Even when the police orders were in blatant breach of fundamental human rights, like those forbidding peaceful student protests, or the police ordering well-behaved demonstrators to remove any posters from their hands and tearing them up when they demurred, only one lonely isolated resistance to them is on record. Were those police commands, evidently in breach of fundamental human rights, orders that had to be obeyed unquestioningly, under penalty of being found guilty of breaching police orders? The gross irony of it: the police are violating your fundamental human rights but it is you who face criminal prosecution. It is you who, according to these perverse judgments, are to be found guilty. The bullies are the heroes of legality. And the victims? They are the delinquents. Some respect for tyranny please – the courts said so.

The irony of it is that these judgments put the exercise of lawful power on exactly the same plane as the abuse of illegitimate power. Both have equally to be observed. Both make you a criminal if you disobey. The law clearly places on the police the onus of proving that the order given was “lawful”. Our regime-tonguing courts have stood this on its head – the fact that the order was given by the police, in itself, makes the order irresistible and to be obeyed, under penalty of criminal prosecution.

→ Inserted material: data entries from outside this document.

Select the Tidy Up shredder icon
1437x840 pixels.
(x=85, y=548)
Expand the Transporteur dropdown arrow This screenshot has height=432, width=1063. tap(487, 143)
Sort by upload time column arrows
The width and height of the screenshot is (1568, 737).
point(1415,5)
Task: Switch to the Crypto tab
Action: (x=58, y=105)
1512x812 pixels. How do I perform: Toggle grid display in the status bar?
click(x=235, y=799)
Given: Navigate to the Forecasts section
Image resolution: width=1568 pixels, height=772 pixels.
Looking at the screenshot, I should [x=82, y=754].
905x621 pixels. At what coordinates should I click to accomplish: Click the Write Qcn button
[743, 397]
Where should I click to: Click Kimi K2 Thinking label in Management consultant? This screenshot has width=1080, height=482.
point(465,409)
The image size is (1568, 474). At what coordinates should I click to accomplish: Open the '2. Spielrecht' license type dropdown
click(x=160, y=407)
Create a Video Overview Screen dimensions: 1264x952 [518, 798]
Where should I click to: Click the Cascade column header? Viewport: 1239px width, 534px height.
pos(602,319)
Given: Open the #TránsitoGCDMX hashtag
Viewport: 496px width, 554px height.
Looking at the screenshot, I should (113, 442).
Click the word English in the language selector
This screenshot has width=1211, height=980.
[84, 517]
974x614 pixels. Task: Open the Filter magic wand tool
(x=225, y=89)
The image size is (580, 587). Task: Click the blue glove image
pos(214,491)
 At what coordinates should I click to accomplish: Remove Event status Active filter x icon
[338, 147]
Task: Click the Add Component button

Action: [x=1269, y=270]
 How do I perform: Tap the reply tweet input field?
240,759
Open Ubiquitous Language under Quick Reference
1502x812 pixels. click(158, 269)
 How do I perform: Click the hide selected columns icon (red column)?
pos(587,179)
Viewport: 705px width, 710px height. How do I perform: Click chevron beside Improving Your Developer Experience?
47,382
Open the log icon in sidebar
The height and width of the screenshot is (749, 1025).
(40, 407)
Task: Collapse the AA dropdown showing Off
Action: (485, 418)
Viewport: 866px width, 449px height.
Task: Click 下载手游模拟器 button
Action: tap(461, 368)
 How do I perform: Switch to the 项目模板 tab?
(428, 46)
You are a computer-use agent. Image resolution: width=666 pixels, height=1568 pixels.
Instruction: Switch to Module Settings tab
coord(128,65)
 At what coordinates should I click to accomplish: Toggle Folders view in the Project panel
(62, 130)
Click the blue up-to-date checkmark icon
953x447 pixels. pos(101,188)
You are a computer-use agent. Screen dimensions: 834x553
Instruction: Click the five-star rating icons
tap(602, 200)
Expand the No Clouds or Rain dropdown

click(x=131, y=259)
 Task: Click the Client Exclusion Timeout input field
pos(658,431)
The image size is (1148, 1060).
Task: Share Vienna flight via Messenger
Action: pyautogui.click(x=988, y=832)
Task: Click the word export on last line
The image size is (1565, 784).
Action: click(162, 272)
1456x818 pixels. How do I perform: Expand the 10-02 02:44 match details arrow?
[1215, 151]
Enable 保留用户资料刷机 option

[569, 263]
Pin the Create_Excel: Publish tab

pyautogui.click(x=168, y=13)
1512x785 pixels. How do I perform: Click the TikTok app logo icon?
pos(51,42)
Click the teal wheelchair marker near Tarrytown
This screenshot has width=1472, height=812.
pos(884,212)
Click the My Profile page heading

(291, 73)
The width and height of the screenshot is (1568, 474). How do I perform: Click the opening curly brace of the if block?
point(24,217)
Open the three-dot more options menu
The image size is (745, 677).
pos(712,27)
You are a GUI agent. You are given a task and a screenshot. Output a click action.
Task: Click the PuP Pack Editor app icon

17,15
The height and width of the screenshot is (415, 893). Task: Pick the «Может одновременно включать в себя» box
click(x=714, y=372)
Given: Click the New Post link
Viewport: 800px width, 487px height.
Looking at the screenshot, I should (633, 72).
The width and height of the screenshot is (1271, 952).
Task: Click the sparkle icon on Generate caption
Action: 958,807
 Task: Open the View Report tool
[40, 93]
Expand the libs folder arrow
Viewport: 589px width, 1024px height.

See how different all this is from the case law of the Strasbourg Court. Yevgeny Frumkin had been jailed in Russia for “disobeying lawful police orders”. Strasbourg ordered Vladimir Putin’s Russia to pay him €32,000 compensation, because an unlawful order by the police does not become lawful simply if it comes from men in uniform. The police can only issue that order if it is backed by the law. Russia and Malta have forged an unshakeable blood-bond on this issue, but Russia pays compensation and Malta pays the police.

So don’t forget. If a policeman orders you, young lady, to have sex with him, you obey instantly – police orders have to be complied with unquestionably and promptly, otherwise you are automatically a criminal, subject to prosecution. The benevolent judge allows you to query the basis of that order, but only later, after you have obeyed. Pleasure the policeman with a brave heart and a smile on your lips – remember what the good judge said: you are doing it for the fatherland and for democracy.

Giovanni Bonello served as judge of the European Court of Human Rights in Strasbourg for 12 years.